J Am Geriatr Soc. 1993 May;41(5):498-500. doi: 10.1111/j.1532-5415.1993.tb01884.x.
To study the efficacy of quinine in the prevention of nocturnal leg muscle cramps.
Double-blind, randomized, crossover trial with four periods of observation, each lasting 2 weeks.

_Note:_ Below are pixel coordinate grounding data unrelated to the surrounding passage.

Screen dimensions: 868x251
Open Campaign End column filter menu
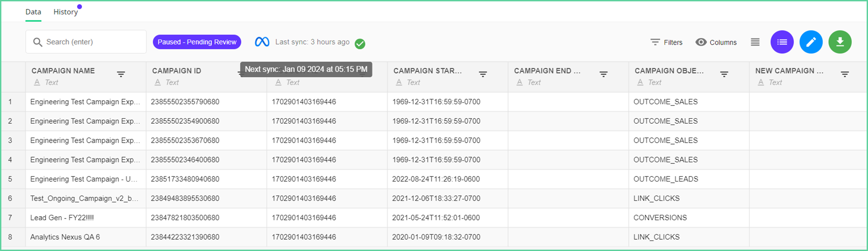(603, 74)
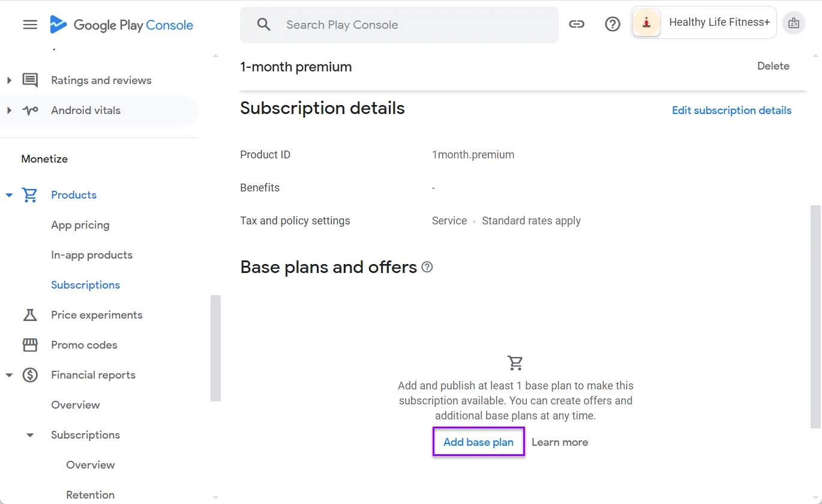Expand the Android vitals section

point(9,110)
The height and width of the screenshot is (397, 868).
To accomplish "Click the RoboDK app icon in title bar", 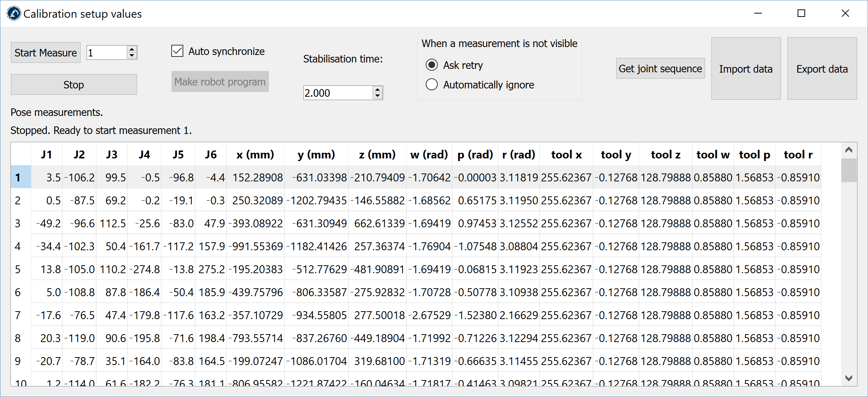I will pos(14,14).
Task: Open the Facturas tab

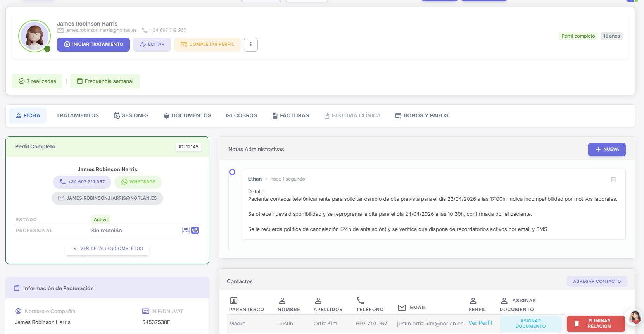Action: point(290,116)
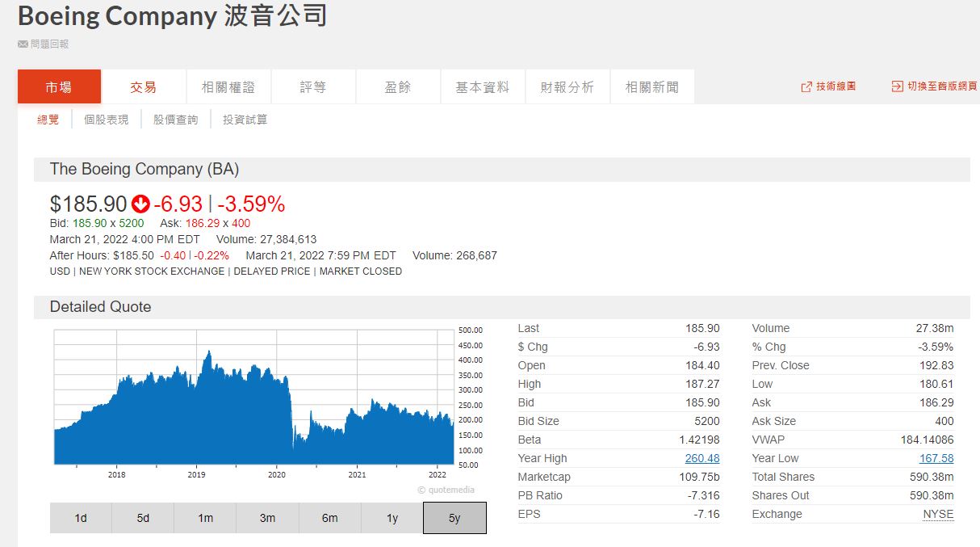Switch chart range to 1m
Screen dimensions: 980x547
tap(205, 518)
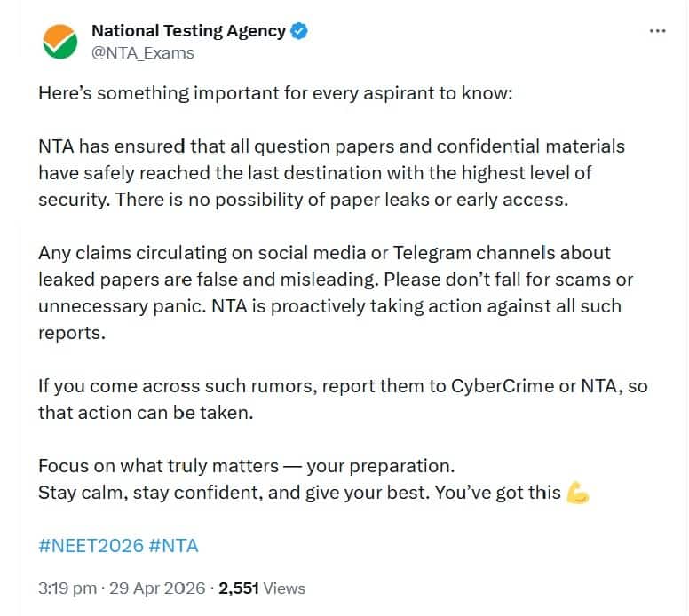Click the 'Stay calm, stay confident' line
The width and height of the screenshot is (689, 616).
313,493
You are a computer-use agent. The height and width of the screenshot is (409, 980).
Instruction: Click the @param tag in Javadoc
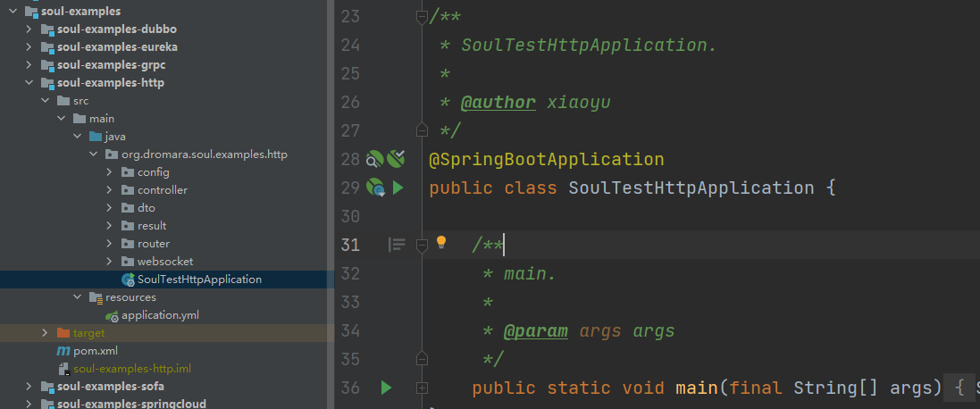pyautogui.click(x=536, y=331)
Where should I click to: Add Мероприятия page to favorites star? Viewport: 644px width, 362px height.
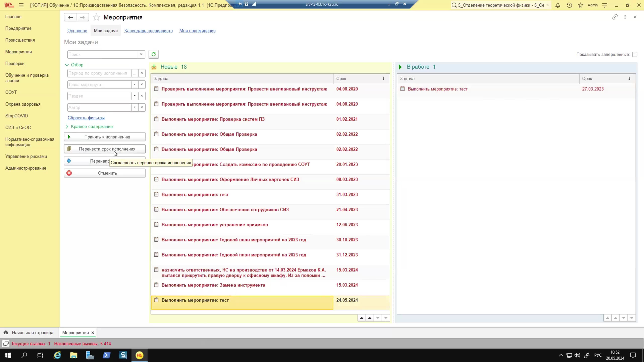96,17
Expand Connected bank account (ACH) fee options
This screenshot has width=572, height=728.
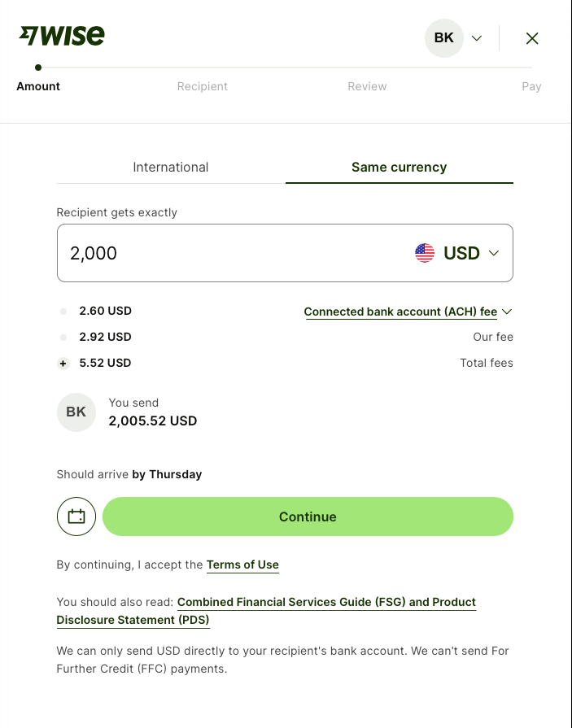click(x=407, y=312)
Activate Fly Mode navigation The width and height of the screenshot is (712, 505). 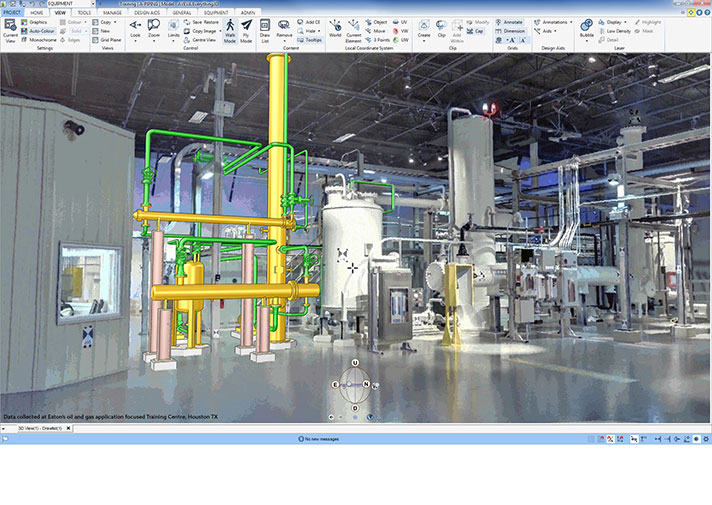(x=246, y=28)
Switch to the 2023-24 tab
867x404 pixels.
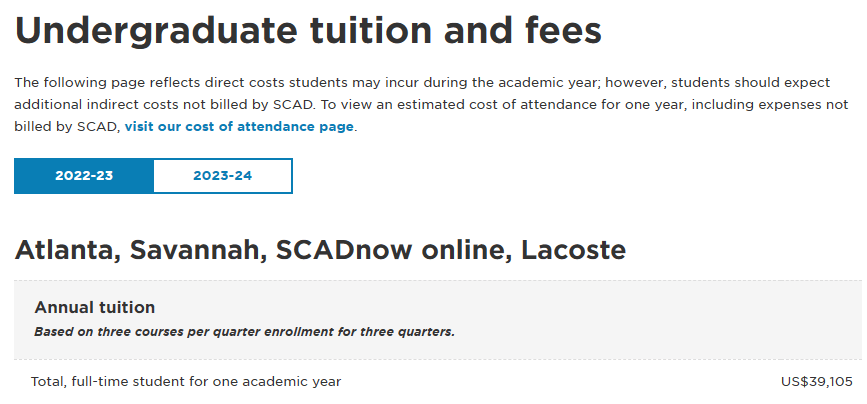point(222,176)
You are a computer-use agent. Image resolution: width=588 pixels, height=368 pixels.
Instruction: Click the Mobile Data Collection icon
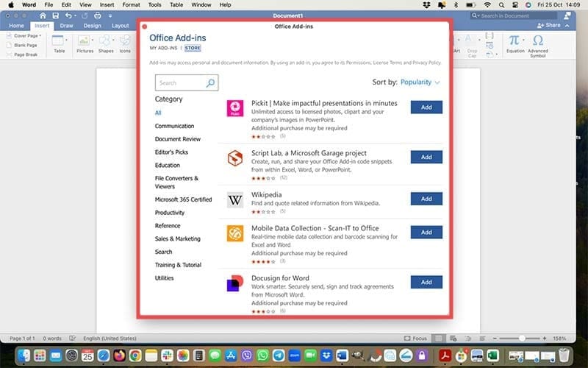235,233
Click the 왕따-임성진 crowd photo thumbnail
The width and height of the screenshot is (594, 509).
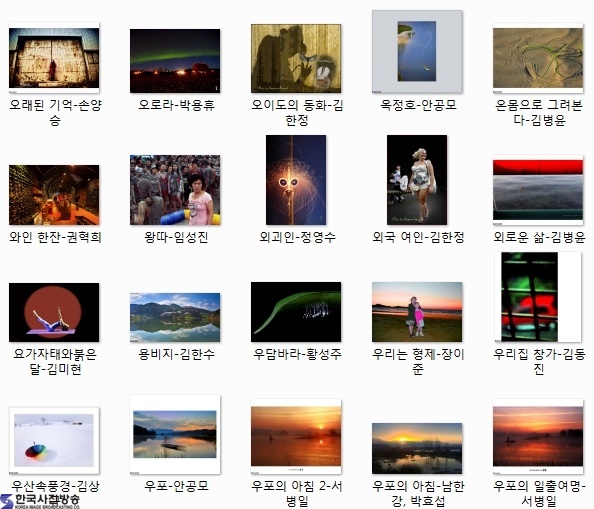[x=175, y=190]
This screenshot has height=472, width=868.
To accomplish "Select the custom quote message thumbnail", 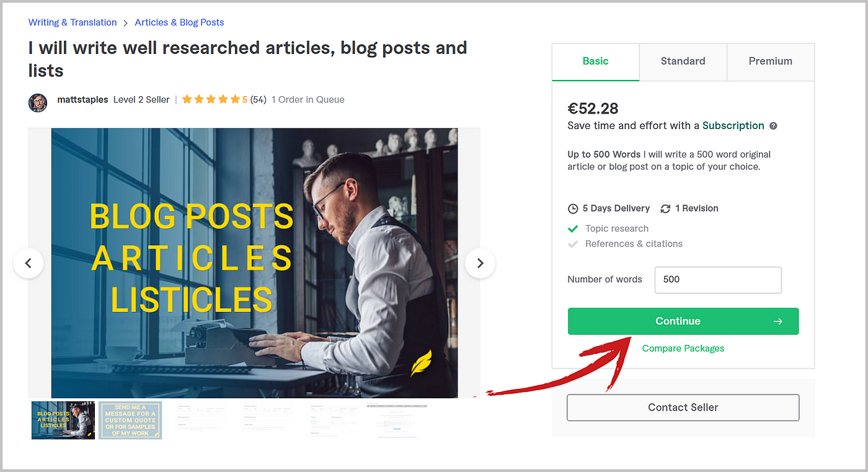I will click(x=130, y=421).
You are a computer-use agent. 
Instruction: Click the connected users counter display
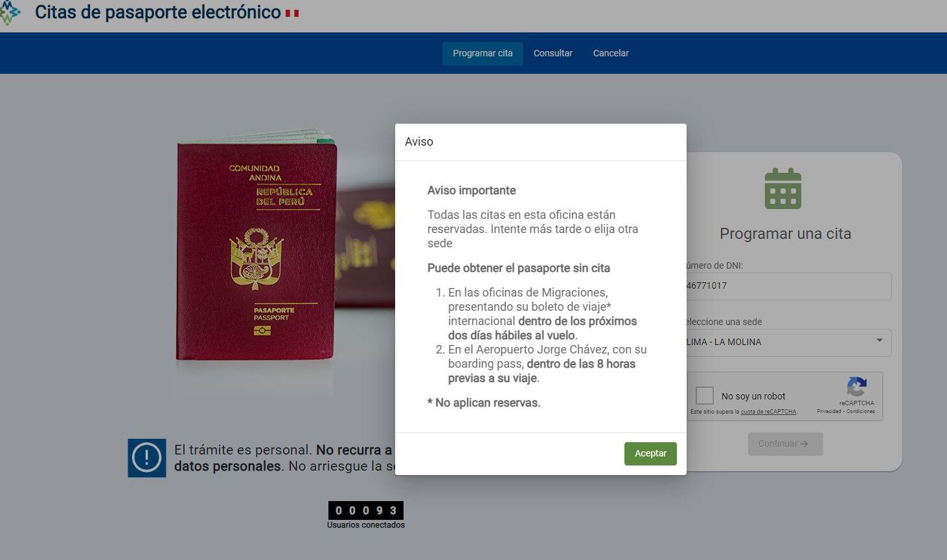pyautogui.click(x=365, y=510)
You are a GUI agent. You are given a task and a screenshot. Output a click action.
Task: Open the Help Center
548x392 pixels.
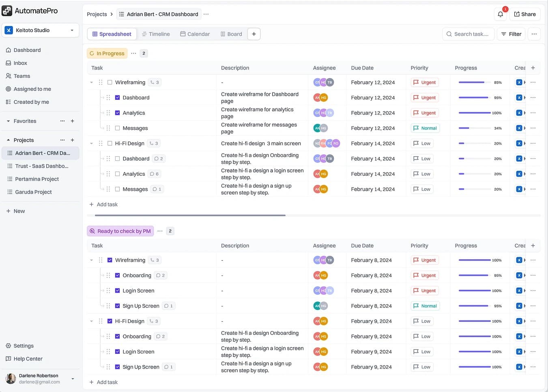click(x=28, y=359)
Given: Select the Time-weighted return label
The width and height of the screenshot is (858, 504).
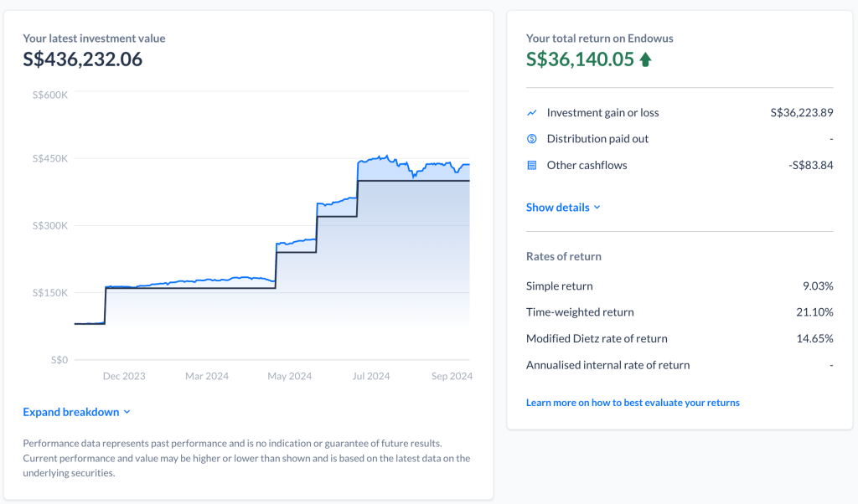Looking at the screenshot, I should (x=580, y=312).
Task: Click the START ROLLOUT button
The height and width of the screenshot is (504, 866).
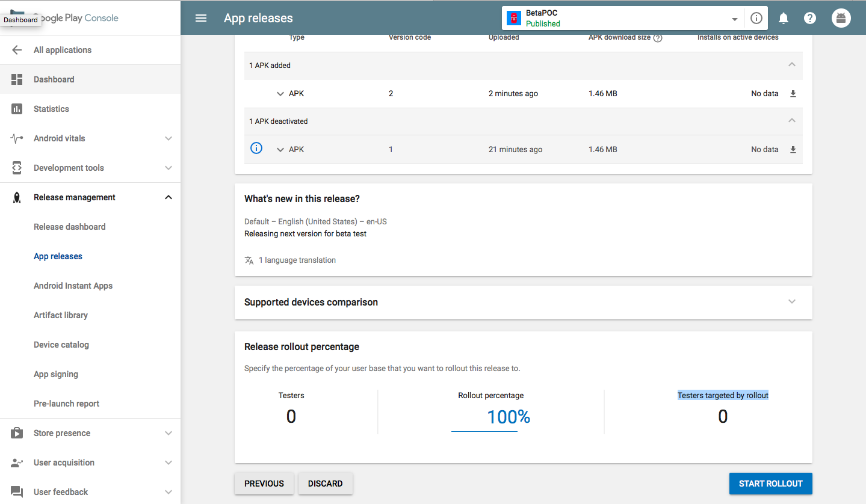Action: pyautogui.click(x=770, y=484)
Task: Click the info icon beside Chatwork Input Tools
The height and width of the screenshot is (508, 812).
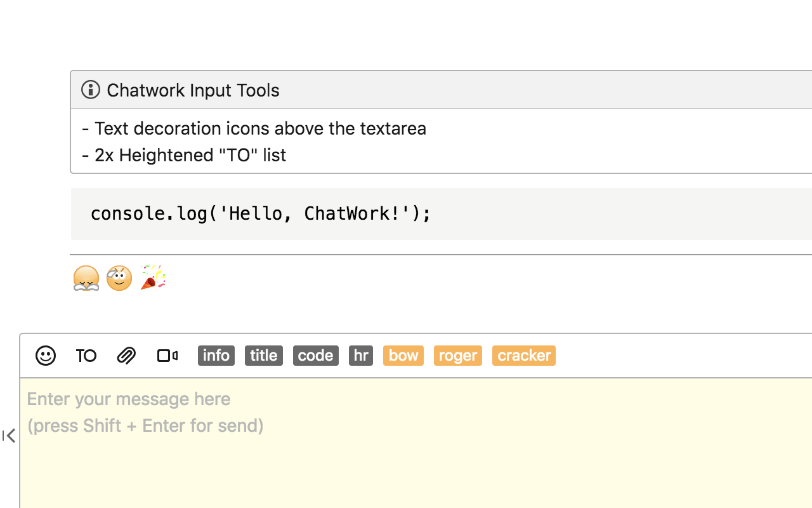Action: point(91,90)
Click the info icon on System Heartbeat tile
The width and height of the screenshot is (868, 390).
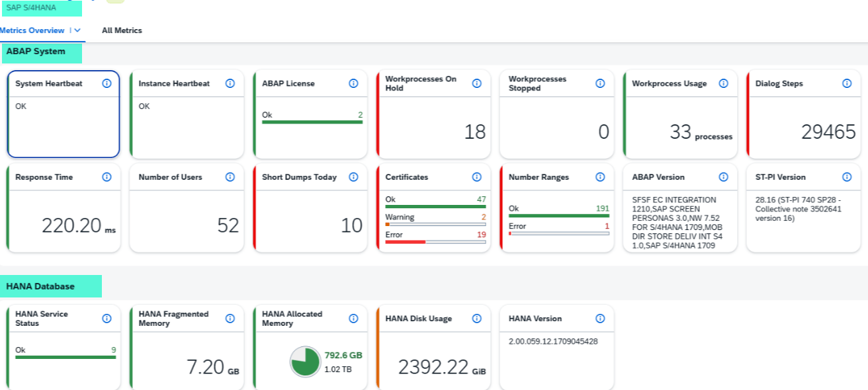coord(107,83)
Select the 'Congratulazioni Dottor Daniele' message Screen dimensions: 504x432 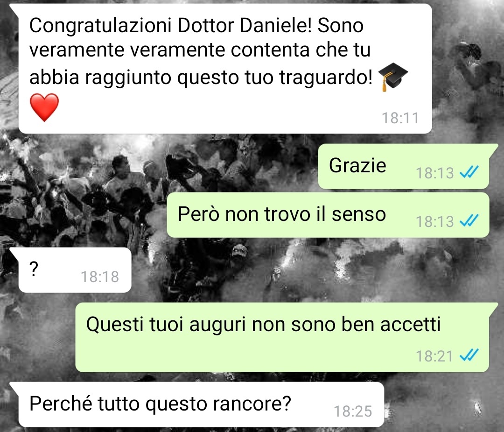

General internal medicine outpatient clinic.
Ambulatory outpatients who experienced an estimated two or more typical nocturnal leg cramps per week.
200 mg of quinine taken at bedtime.
Self-reported ratings of leg cramp frequency, duration, and intensity.
Sixteen patients completed the trial. During the 2 weeks patients used quinine, there was no statistically significant reduction in mean leg cramp number (quinine 3.5 vs placebo 4.2, P = 0.48), mean leg cramp duration (quinine 152 seconds vs placebo 163 seconds, P = 0.89), or patient ratings of severity using a 1 (low) to 10 (high) scale (quinine = 4.2 vs placebo = 4.0, P = 0.83).
No significant reduction in nocturnal leg cramp frequency, intensity, or duration could be found using nightly quinine in this study. Since quinine is not without the potential for side effects and drug interactions, clinicians need to carefully consider the likelihood of modest benefit associated with quinine against the potential for side effects and drug-drug interactions.
研究奎宁预防夜间腿部肌肉痉挛的疗效。
双盲、随机、交叉试验,有四个观察期,每期持续2周。
普通内科门诊。
每周估计经历两次或更多次典型夜间腿部痉挛的门诊患者。
睡前服用200毫克奎宁。
自我报告的腿部痉挛频率、持续时间和强度评分。
16名患者完成了试验。在患者使用奎宁的2周内,平均腿部痉挛次数(奎宁组3.5次 vs 安慰剂组4.2次,P = 0.48)、平均腿部痉挛持续时间(奎宁组152秒 vs 安慰剂组163秒,P = 0.89)或患者使用1(低)至10(高)量表的严重程度评分(奎宁组 = 4.2 vs 安慰剂组 = 4.0,P = 0.83)均无统计学显著降低。
在本研究中,每晚使用奎宁未发现夜间腿部痉挛频率、强度或持续时间有显著降低。由于奎宁并非没有副作用和药物相互作用的可能性,临床医生需要仔细权衡奎宁带来适度益处的可能性与副作用及药物相互作用的潜在风险。